begin EXERCISE MATERIALS

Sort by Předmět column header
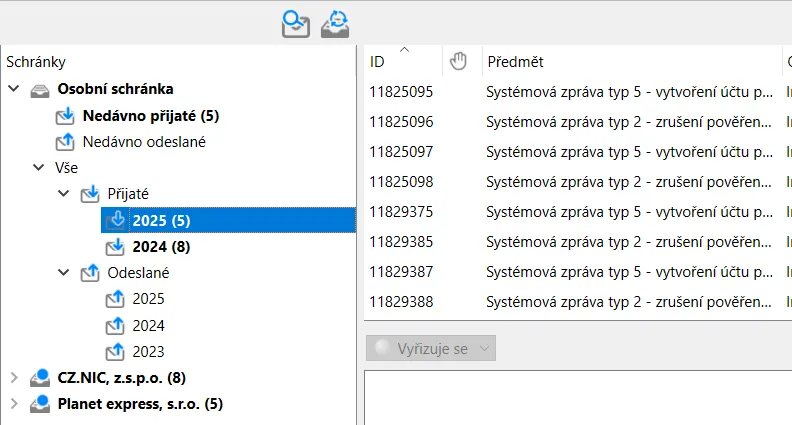Viewport: 792px width, 425px height. click(631, 61)
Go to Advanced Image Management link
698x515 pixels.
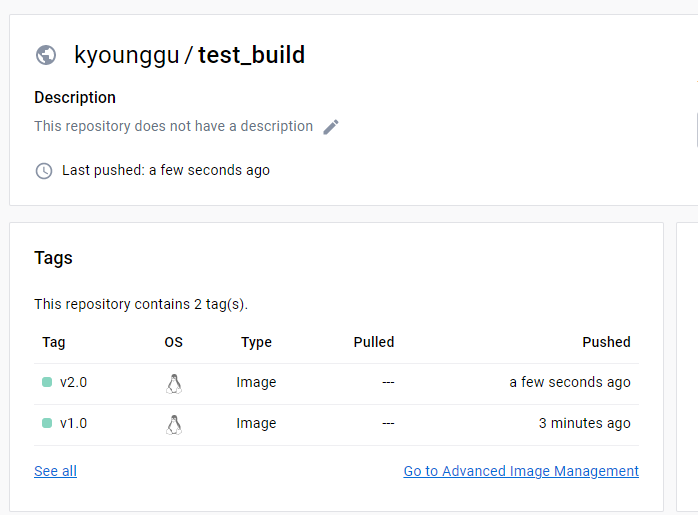pos(521,471)
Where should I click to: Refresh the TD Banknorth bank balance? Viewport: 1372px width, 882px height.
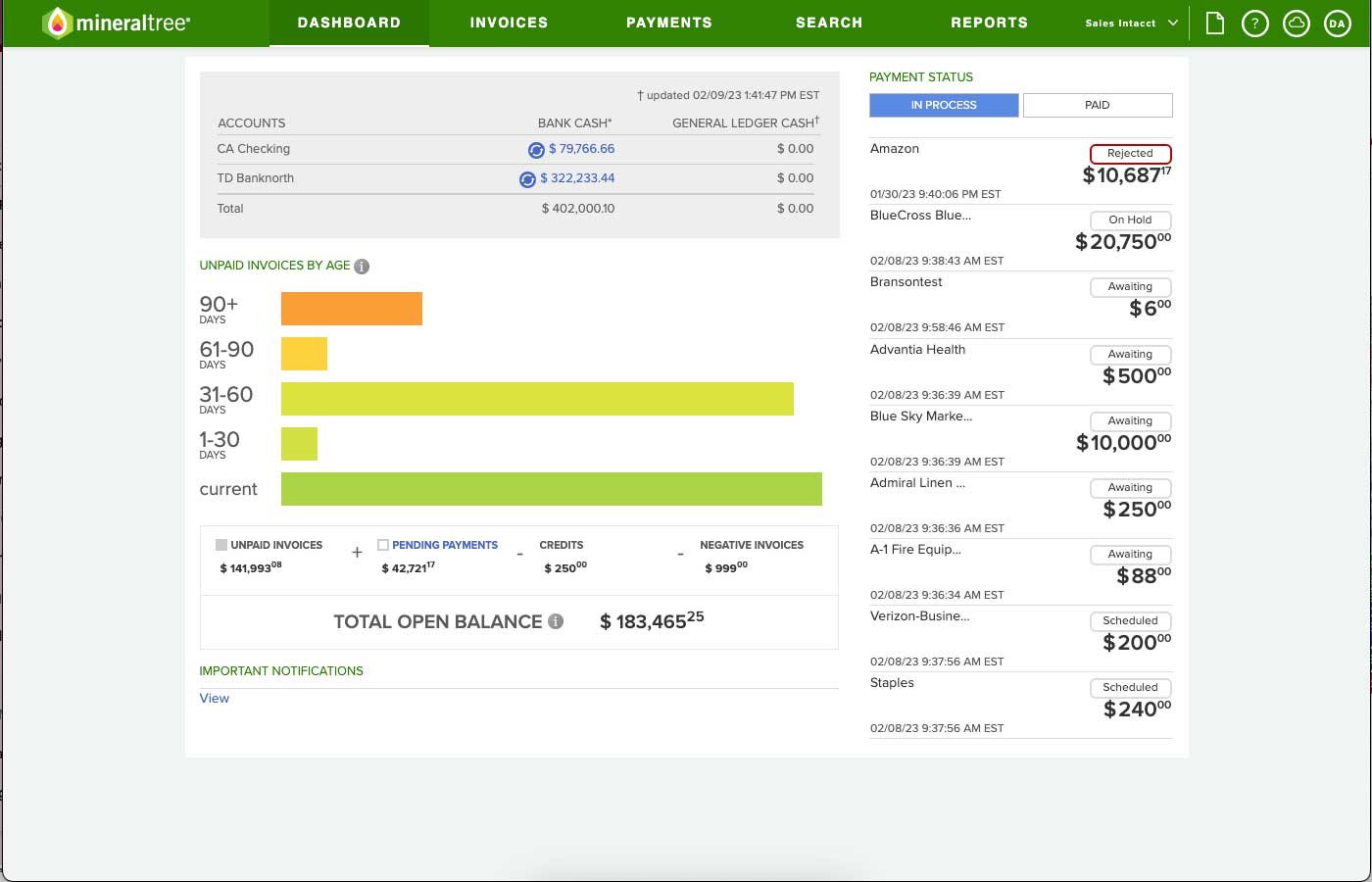click(x=527, y=179)
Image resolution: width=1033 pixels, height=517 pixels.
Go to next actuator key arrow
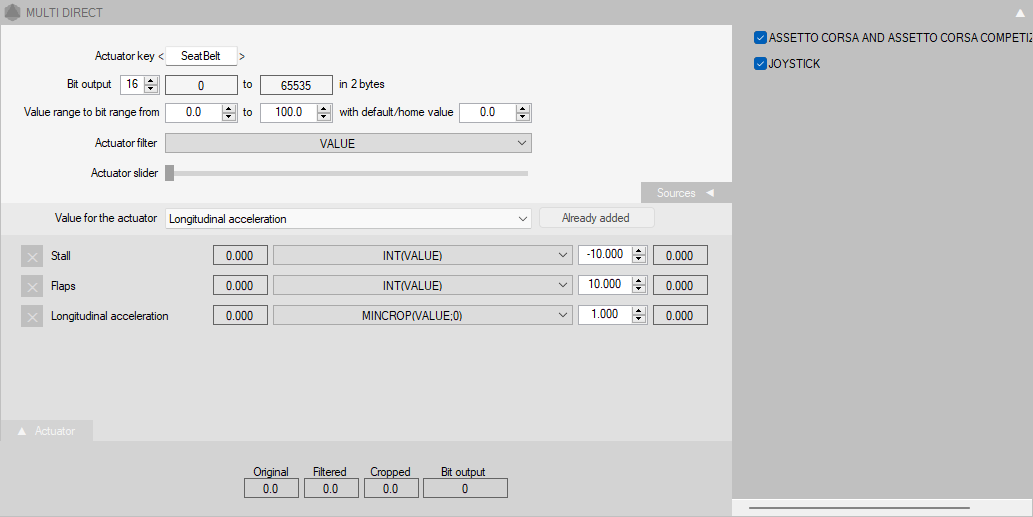[242, 57]
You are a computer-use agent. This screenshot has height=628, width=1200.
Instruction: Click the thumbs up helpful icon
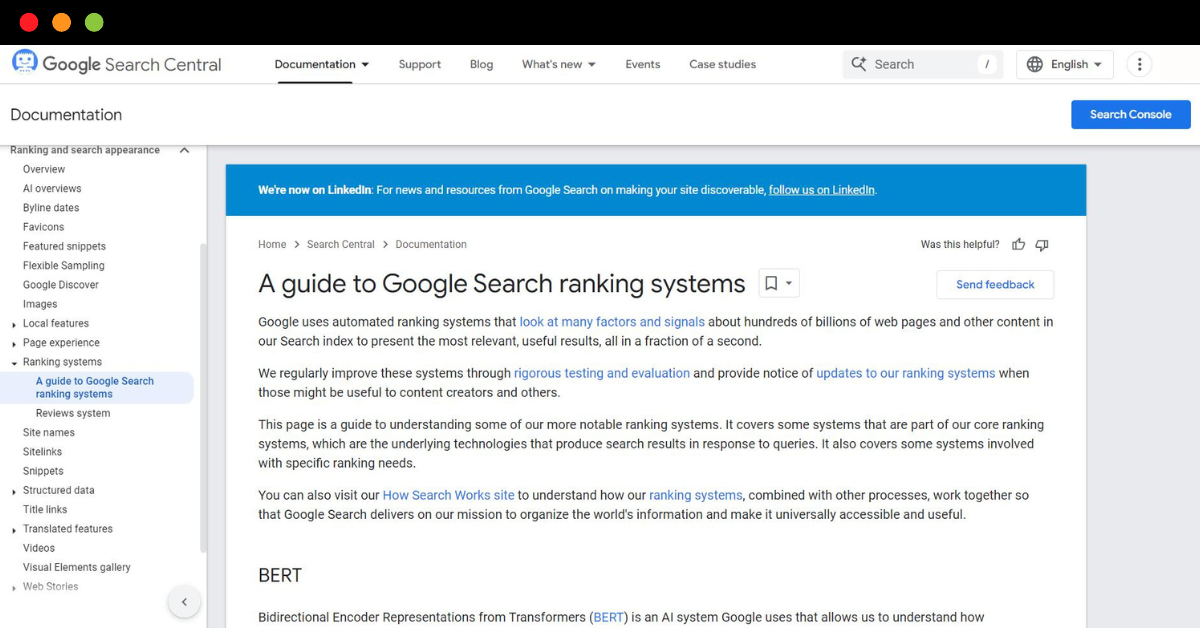click(x=1018, y=245)
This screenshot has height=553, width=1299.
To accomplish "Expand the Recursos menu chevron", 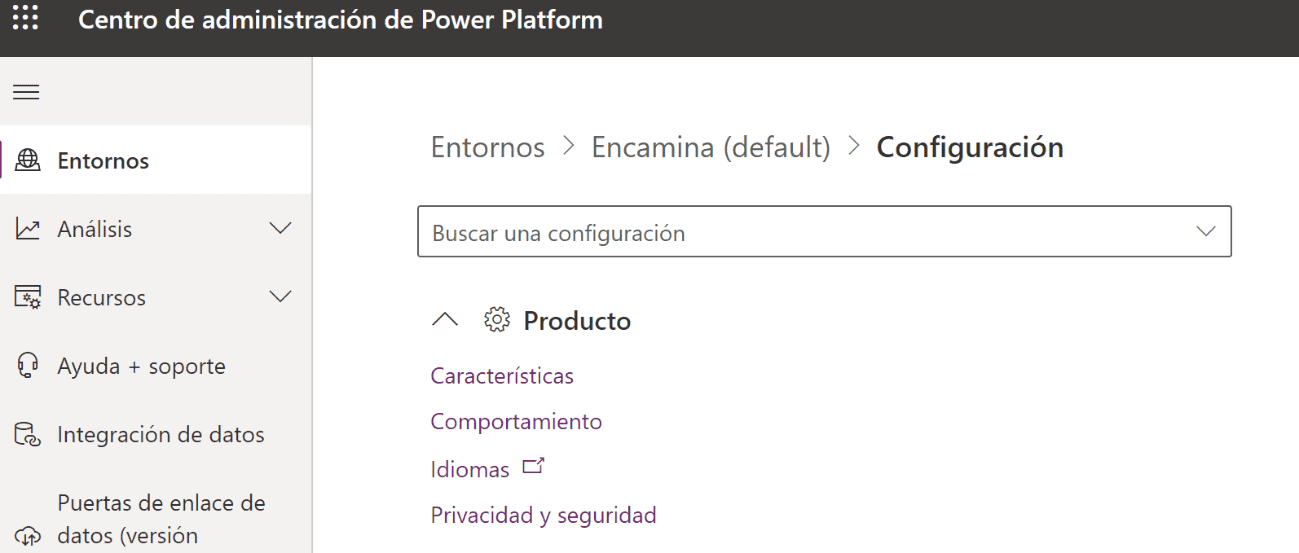I will [281, 297].
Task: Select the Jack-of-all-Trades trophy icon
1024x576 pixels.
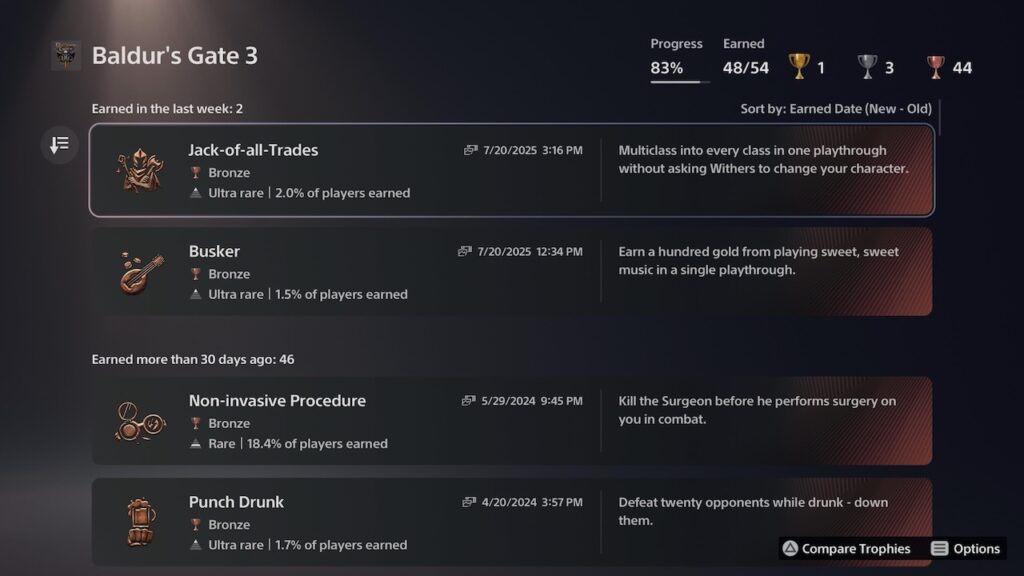Action: click(140, 170)
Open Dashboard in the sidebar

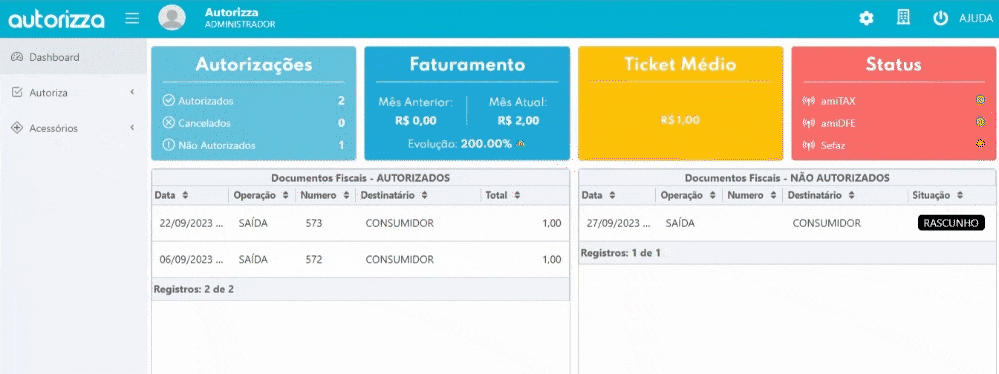74,57
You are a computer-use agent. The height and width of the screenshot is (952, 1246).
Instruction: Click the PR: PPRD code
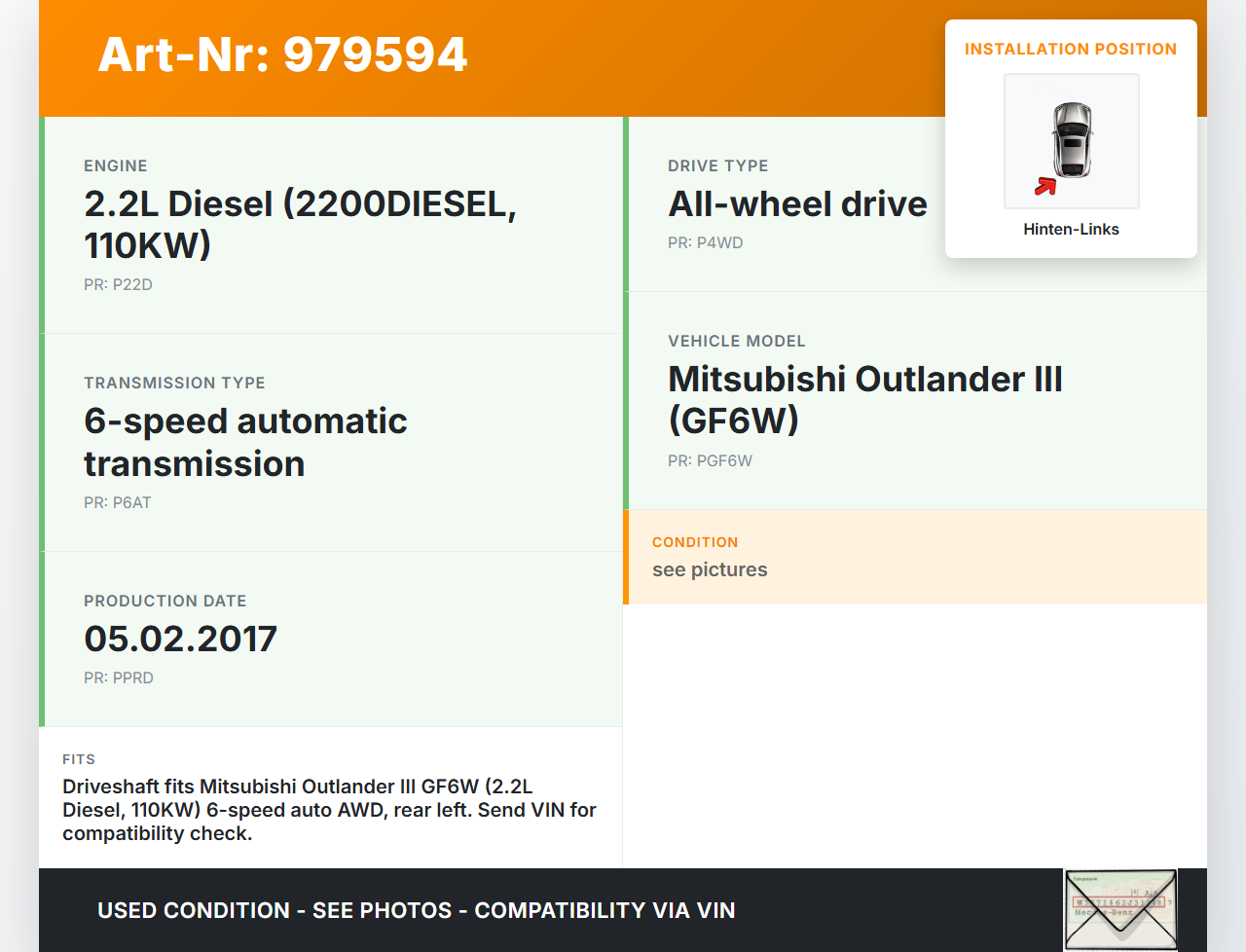[119, 678]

end EXERCISE MATERIALS

### REQUIREMENTS
Copy out the lines from the one containing "You are a computer-use agent. The" through the last line, without the pictures.

### RIGHT ANSWER
You are a computer-use agent. The height and width of the screenshot is (952, 1246).
Instruction: Click the PR: PPRD code
[119, 678]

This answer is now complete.